I already mentioned saving two match points against Federer’s serve in the U.S. Open semifinal, but an even more telling moment came in the Australian Open final against Nadal this January. After Novak two of the first three sets and going up a break in the fourth, Rafa charged back, playing above his head and taking the fight to Djokovic. It was the best he’d looked against the Serb in two years, and he won in a tiebreaker, forcing a fifth set. It felt like the prototypical Nadal grand slam win; use speed and consistency and a life-or-death style to turn the match into a battle of nerves, and then prevail when the opponent inevitably broke down. But it didn’t happen; Novak steeled himself and won the final set 7-5. The ordeal lasted almost six hours, and marked the most epic win of Djokovic’s career.

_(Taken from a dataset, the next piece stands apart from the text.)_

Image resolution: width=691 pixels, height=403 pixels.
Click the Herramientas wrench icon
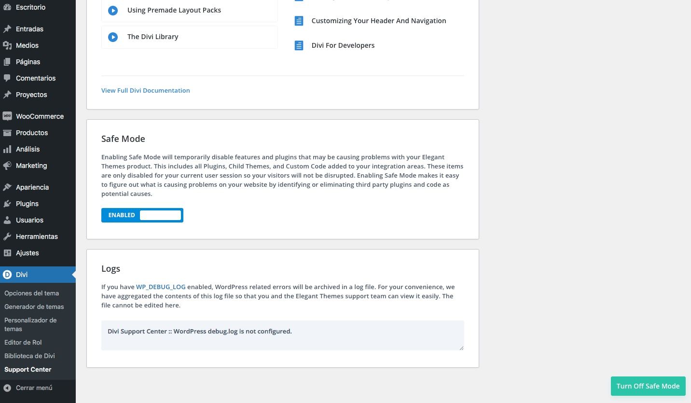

In summary: 1. Rafa can’t count on the mental edge. 2. He’s admitted that unlike with Federer, he has no real plan on how to beat Djokovic, whose game is fluid and free of noticeable weak spots. 3. Djokovic is good enough to beat him on clay.
The second mountain of Rafa’s career is by far the higher climb, and it comes later in his life, with the nagging knee injuries constantly hovering on the horizon. But he did beat him a week ago (caveats: clay surface, plus Djokovic was dealing with the death of his grandfather and claimed to have no emotional energy), and it’s interesting to look at the results of their last three major clashes:
Wimbledon, 2011: Djokovic wins 6–4, 6–1, 1–6, 6–3 in 2:28
U.S. Open, 2011: Djokovic wins 6-2, 6-4, 6-7 (3), 6-1 in 4:10
Australian Open, 2012: Djokovic wins 5-7, 6-4, 6-2, 6-7 (5), 7-5 in 5:53
Now, let’s look at the three (non-clay) major finals between Federer and Nadal as Rafa reached the peak of that first mountain in the 2008 Wimbledon championship:
Wimbledon, 2006: Federer wins 6-0, 7-6 (5), 6-7 (2), 6-3 in 2:58
Wimbledon, 2007: Federer wins 7-6 (7), 4-6, 7-6 (3), 2-6, 6-2 in 3:45
Wimbledon, 2008: Nadal wins 6-4, 6-4, 6-7 (5), 6-7 (8), 9-7 in 4:48
There’s a common theme — when Nadal is the underdog, playing against him just gets harder and harder. With the 2012 major season less than a month away, one of the game’s great champions will be digging deep to reach the top of that second, legend-making peak.